Let’s look at what this money can do. 10bn/- can put up 100 basic Intensive Care Units (ICUs) with each costing 100m/-. It can procure 52 brand new 4 Wheel Drive Toyota Double Cabin Pick Ups. Build and equip 30 Health Centre IIIs, each costing about 300m/-. Build and furnish 70 basic Primary Schools each costing about 150m/-.
In terms of feeding vulnerable households during the 21 day lockdown, 10bn/- can feed 48,000 households or 192,000 people for the duration of the 21 day lockdown.
Put another way, during the 21 day lockdown each MP will be eating 952,380/- a day. That comes to 317,460/- per meal.

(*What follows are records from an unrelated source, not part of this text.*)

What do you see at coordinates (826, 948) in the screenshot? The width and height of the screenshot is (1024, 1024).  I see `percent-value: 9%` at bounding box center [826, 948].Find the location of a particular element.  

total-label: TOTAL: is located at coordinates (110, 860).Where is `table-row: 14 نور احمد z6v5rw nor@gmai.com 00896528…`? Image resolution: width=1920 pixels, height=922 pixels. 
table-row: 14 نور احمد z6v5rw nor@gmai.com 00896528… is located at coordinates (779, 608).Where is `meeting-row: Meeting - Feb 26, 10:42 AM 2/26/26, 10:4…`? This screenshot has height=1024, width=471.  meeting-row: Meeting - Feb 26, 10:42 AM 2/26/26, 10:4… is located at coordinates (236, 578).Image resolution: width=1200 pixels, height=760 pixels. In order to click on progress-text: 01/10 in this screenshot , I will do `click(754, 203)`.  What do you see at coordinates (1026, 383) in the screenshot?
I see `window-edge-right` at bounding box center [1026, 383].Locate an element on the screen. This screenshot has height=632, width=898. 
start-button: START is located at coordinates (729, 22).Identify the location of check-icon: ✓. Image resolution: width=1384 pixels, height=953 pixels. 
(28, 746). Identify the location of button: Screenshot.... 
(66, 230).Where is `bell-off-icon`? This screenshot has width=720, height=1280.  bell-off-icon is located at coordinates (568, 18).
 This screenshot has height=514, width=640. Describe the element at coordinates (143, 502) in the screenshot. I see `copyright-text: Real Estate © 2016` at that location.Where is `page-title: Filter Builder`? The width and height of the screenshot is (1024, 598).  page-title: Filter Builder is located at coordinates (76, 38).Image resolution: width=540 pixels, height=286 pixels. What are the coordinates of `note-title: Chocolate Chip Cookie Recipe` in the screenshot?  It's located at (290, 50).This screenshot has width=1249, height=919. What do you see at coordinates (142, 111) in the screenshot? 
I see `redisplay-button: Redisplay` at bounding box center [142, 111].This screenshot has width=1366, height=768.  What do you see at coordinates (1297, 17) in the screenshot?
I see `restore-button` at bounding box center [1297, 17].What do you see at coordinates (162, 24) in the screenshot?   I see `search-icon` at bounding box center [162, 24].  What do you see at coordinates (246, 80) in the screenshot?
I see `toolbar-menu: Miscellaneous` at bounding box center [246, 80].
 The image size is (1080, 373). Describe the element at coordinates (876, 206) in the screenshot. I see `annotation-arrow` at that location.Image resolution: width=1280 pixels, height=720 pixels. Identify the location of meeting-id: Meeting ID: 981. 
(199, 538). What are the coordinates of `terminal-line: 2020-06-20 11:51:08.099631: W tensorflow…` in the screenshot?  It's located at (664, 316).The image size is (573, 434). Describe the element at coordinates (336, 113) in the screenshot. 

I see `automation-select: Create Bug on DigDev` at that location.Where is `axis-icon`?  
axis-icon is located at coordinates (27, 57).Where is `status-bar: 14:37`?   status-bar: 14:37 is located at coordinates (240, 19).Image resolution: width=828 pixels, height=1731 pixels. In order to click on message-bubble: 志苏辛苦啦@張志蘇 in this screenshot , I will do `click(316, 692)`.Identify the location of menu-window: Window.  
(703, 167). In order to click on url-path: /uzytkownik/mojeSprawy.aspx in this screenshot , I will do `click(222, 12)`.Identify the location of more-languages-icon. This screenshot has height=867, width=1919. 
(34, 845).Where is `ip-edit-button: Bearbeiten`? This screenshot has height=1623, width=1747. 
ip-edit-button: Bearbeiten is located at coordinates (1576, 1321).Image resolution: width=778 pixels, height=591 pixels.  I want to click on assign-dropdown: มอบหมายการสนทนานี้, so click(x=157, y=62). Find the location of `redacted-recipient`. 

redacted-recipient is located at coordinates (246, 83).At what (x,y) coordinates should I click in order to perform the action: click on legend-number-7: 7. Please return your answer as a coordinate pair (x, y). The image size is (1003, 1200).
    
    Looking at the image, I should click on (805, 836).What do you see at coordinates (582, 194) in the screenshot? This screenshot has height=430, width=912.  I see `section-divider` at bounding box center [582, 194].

Yet the ordinary vulnerable Ugandan (‘omuntu wa wansi’ in Luganda or the ‘walala hoi’ in Swahili), if lucky, will eat an average of 10,000/- a day per household of 4. That makes 2,500/- per person per day. That means 833/- per meal. In short, for each meal the deprived average Ugandan eats during the 21 day lockdown, each MP will eat 381 meals. There is the score. Wanainchi 1. MPs 381!
If ever there will be a Wall of Shame after the Coronavirus pandemic has receded, the MPs have earned themselves a prime place on it. The right thing for parliament to do is to redeem the image of the institution by giving the money back to the Ministry of Health as overtime allowances for doctors and nurses. At the very least we expect individual MPs with a sense of honour to donate the money to Uganda Red Cross!